### What is expected:
Restate, word for word, the run of lines that starts at the line containing "Select Szablon in the tree" and ends with the final line of the listing. Leave pictures out.

Records shown Start Marker

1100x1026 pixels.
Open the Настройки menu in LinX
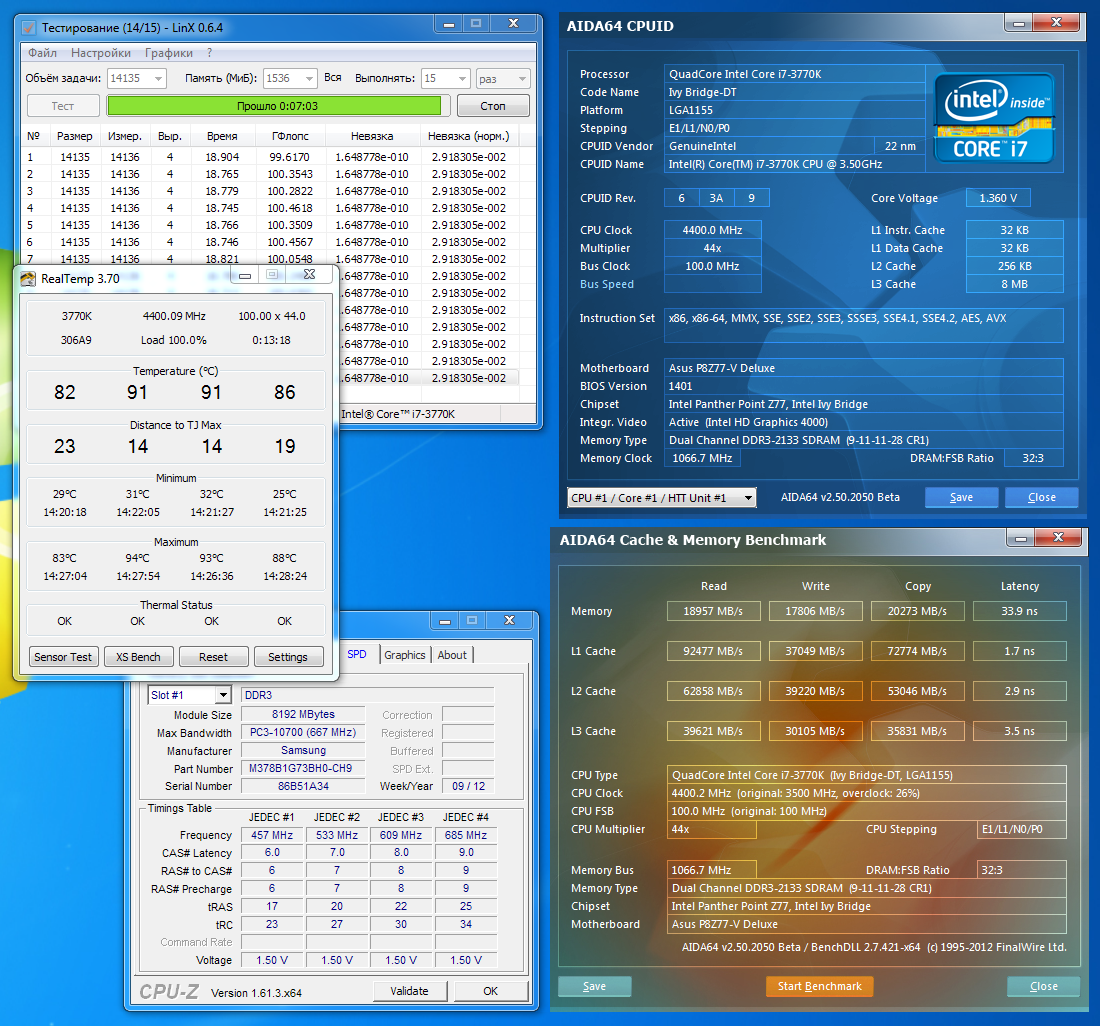[101, 53]
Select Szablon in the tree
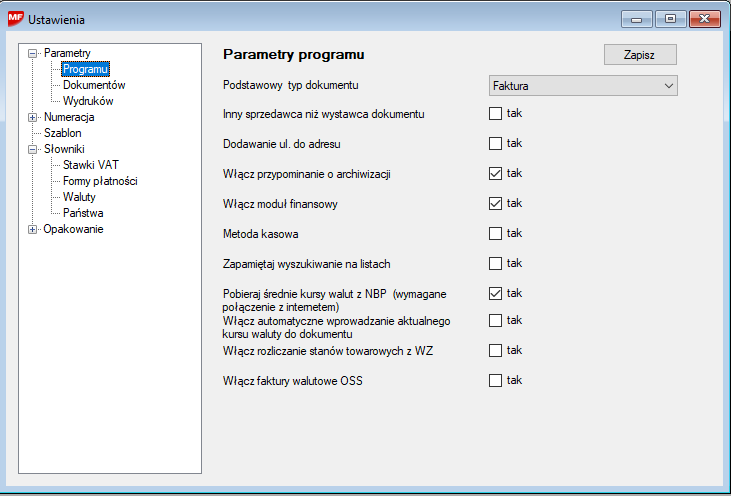731x496 pixels. (x=62, y=133)
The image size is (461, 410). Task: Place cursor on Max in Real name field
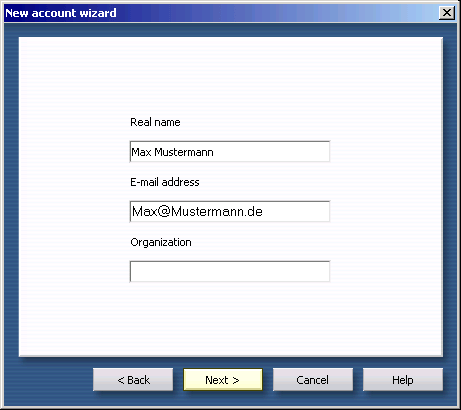click(x=141, y=152)
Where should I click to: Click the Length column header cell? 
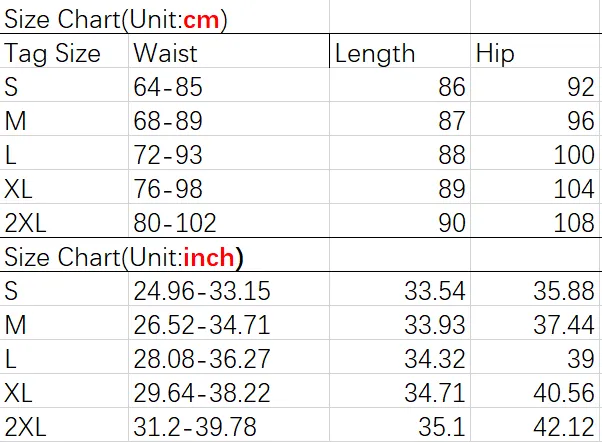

Records shown End Marker

### Written solution:
Select Szablon in the tree
731x496 pixels. (x=62, y=133)
The image size is (461, 410). Task: Place cursor on Max in Real name field
click(x=141, y=152)
Where should I click to: Click the Length column header cell? 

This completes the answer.